A festa continua sem nenhum receio de surpresas negativas inflacionárias no futuro. O clima muito positivo de Wall Street segue contaminando as demais praças financeiras mundiais. Está difícil fazer o controle de quantas bolsas renovaram máximas históricas num único dia, seja em mercados desenvolvidos ou em emergentes.

A maré está nitidamente alta no mercado e os investidores estão surfando a onda. Esqueça o lamaçal do quadro doméstico, possibilidade de Lula condenado, só que não, mercado irracional, etc. A questão é puro e simples fluxo de capital, principalmente por parte dos estrangeiros.

Conforme levantamento arcaico de uma planilha de excel disponível para download após uma longa trilha no estável site da BM&FBovespa, os investidores estrangeiros acumulam saldo positivo (diferença entre volume comprador e volume vendedor) de pouco mais de 4 bilhões de reais somente entre os dias 01/01/2018 a 15/01/2018.


Em outras palavras, os gringos estão enchendo a lata. Considerando o curto período de tempo, o saldo comprador é significativamente expressivo para um mercado como o nosso. Não por acaso, o Ibovespa renovou máxima histórica novamente nesta quarta-feira, alcançando 81.189 pontos.

O mercado segue comprado, em onda perfeitamente surfável, mas cabe sempre ressaltar prudência e disciplina na gestão de risco em função dos elevados níveis de sobrecompra. Realizações de lucro, quando vierem, podem chegar com força, em função do elástico esticado a curto prazo.

Europa

A Eurostat mandou mais uma música para os ouvidos de Mario Draghi, presidente do BCE (Banco Central Europeu). A agência de estatísticas informou que a inflação na zona do euro subiu 0,4% em dezembro sobre o mês anterior. Na comparação anual, a inflação ficou em apenas 1,4%, inferior aos 1,5% registrados em novembro.
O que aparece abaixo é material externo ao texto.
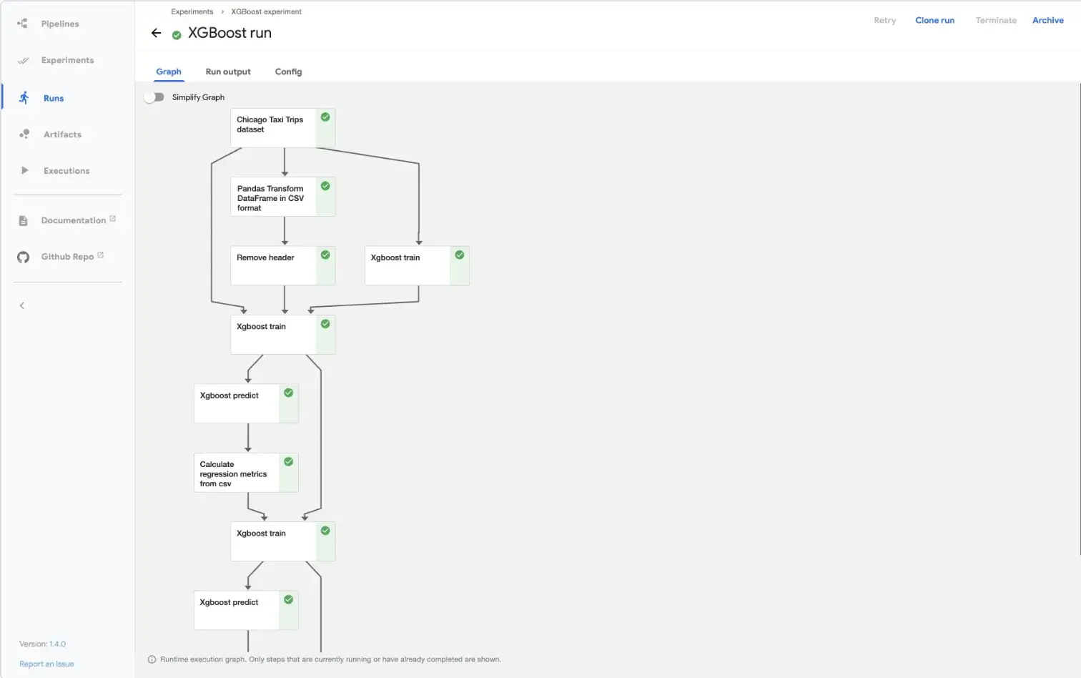
Task: Archive this XGBoost run
Action: coord(1047,21)
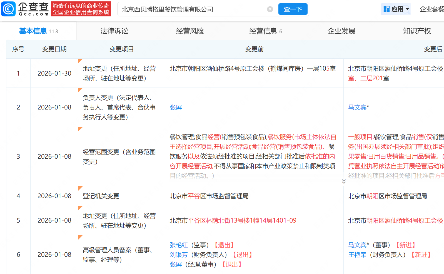Click the 张艳红 supervisor link

click(x=179, y=245)
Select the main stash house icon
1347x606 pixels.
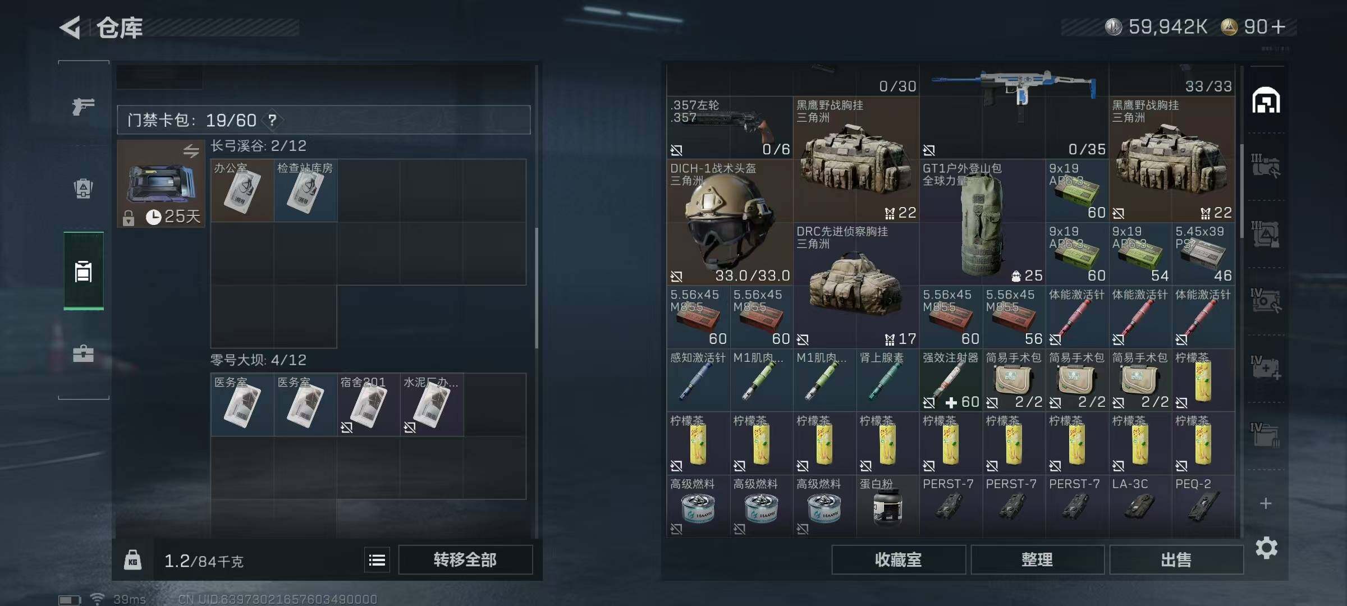[x=1266, y=101]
A inflação segue muito baixa e distante do centro da meta de 2% a ser perseguida pelo BCE, aliviando a pressão de curto prazo para a autoridade monetária decidir sobre os próximos passos do seu programa de compras de ativos, em fase de redução gradual de volume.

Canadá

Quase ninguém notou, mas o BoC (Bank of Canada) se viu forçado a subir sua taxa básica de juros em 0,25 p.p. na reunião de política monetária encerrada na tarde desta quarta-feira. Em comunicado, o BoC justificou a decisão de subir o juros para 1,25% ao ano devido a aceleração da inflação rumo a meta de 2% e fortalecimento do mercado de trabalho.

Segundo a autoridade monetária canadense, a economia está operando próxima de sua capacidade total, portanto, o movimento na taxa de juros tem caráter preventivo. Ou seja, subir os juros gradualmente, antes que a inflação ultrapasse o centro da meta de 2%. Importante ressaltar que as incertezas em relação ao Nafta permitem dose de gradualismo na política de aperto monetário. Assim como outros banqueiros centrais, o BoC não está com tanta pressa para subir os juros.